Why would I need to build my own React UI Component library?

Estefany Valdivieso
Crehana
Published in
2 min readMay 30, 2018

There is a large amount of free react ui-component libraries available at npm. These libraries can be really useful when developing a web application if we don’t need (or don’t want) to spend a lot of time setting up the styles and behavior for UI components such as buttons, tabs, select controls (dropdown menus, checkboxes), dialogs…

But there are some times when you need to customize components with specific behaviors, and you notice that you need to override way too many styles and functions and start opening issues asking for features for specific use cases for your application. That’s when you may start thinking about making your own reusable ui components inside your application, which can have exactly the behavior you need based on different props passed to them.

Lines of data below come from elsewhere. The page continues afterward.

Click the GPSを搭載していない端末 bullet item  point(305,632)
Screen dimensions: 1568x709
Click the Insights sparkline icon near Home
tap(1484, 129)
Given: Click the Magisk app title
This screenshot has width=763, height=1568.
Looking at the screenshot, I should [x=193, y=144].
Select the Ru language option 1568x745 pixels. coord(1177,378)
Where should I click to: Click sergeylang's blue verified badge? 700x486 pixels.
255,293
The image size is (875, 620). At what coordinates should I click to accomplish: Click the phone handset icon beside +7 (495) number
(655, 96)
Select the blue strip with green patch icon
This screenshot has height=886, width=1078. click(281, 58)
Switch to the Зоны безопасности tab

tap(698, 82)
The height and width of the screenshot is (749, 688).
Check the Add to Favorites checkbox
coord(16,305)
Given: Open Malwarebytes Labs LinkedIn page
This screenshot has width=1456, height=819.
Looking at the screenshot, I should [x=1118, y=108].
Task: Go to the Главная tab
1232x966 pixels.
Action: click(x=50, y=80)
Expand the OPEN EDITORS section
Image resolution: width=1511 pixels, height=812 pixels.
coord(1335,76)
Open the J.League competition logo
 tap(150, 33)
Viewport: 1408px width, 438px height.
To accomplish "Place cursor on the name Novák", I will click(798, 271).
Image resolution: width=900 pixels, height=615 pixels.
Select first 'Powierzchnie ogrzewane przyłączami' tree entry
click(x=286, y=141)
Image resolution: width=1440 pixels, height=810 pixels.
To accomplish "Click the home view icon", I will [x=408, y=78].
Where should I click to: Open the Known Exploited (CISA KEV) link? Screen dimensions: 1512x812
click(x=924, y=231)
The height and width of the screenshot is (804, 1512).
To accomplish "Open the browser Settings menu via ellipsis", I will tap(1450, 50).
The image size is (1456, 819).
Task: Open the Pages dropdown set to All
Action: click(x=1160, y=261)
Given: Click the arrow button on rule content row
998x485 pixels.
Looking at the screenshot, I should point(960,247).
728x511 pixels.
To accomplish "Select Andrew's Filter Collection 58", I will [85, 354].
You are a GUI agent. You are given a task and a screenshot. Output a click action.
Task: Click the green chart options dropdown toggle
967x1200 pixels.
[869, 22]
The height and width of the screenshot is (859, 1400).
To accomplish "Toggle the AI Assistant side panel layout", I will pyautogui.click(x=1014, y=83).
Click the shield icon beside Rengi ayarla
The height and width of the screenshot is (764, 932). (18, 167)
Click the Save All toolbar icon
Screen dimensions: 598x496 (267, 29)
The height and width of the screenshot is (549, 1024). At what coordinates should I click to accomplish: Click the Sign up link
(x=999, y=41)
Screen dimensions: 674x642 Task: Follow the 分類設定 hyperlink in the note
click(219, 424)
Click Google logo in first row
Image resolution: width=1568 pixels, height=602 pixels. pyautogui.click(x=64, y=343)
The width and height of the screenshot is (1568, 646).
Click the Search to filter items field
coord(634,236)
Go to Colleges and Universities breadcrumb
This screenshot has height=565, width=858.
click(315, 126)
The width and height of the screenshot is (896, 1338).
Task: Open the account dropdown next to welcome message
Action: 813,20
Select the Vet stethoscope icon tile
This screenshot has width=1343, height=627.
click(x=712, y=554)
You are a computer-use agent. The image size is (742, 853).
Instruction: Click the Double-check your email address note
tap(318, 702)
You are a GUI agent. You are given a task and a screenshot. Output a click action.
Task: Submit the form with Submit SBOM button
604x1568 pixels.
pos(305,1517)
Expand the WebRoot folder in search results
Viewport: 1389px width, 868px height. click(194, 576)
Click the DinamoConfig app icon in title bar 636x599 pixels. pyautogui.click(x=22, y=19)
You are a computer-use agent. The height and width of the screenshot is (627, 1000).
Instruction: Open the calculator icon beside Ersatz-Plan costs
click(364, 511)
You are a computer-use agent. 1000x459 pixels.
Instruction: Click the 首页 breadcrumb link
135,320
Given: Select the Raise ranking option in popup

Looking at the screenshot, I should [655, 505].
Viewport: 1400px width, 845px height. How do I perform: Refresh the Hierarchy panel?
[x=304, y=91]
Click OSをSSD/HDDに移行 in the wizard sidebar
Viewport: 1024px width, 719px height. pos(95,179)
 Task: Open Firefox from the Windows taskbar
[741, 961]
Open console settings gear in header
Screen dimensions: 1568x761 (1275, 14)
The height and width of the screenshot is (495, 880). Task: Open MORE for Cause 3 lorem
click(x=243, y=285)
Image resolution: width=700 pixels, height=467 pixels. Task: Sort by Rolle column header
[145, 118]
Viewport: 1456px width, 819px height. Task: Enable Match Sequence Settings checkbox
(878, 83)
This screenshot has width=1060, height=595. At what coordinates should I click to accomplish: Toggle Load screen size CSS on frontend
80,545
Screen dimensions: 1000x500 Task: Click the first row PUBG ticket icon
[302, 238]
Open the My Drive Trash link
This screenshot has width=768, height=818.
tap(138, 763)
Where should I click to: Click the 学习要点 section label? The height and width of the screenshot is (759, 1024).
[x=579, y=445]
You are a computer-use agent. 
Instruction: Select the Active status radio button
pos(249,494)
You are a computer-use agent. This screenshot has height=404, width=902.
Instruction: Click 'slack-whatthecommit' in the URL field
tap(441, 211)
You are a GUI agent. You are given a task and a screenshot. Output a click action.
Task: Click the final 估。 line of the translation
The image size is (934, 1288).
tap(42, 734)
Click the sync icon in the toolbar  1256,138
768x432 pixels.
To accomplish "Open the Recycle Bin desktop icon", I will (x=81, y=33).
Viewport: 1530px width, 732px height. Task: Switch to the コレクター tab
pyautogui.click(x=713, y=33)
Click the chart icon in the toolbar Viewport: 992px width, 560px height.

But the problem won’t end there. Most companies have multiple projects that usually need to follow the same design guidelines. Imagine how tedious would be if you had to build the same components over and over for every new application the company needs. If you instead build an npm library (either public or private) with every common ui component, you would just need to install it on each project and start using it. As simple as that.

Even if you don’t need to share components between applications, you may want to consider building an ui component library due to many other benefits. To begin with, this project is built for only ui components (that is, “atoms” and some “molecules” according to the atomic design), so it can be developed completely independently from the main project, maintaining its own versioning, with can be upgraded (or downgraded) in your main project whenever you find it necessary.

On the other hand, dependencies strictly related to interfaces don't need to be included directly in your main project, if at some point you want to change some core ui dependency or implement your own solution, it can be almost a transparent change to the main project where the library is installed. Also, styling solutions can differ from the ones being used in the main project.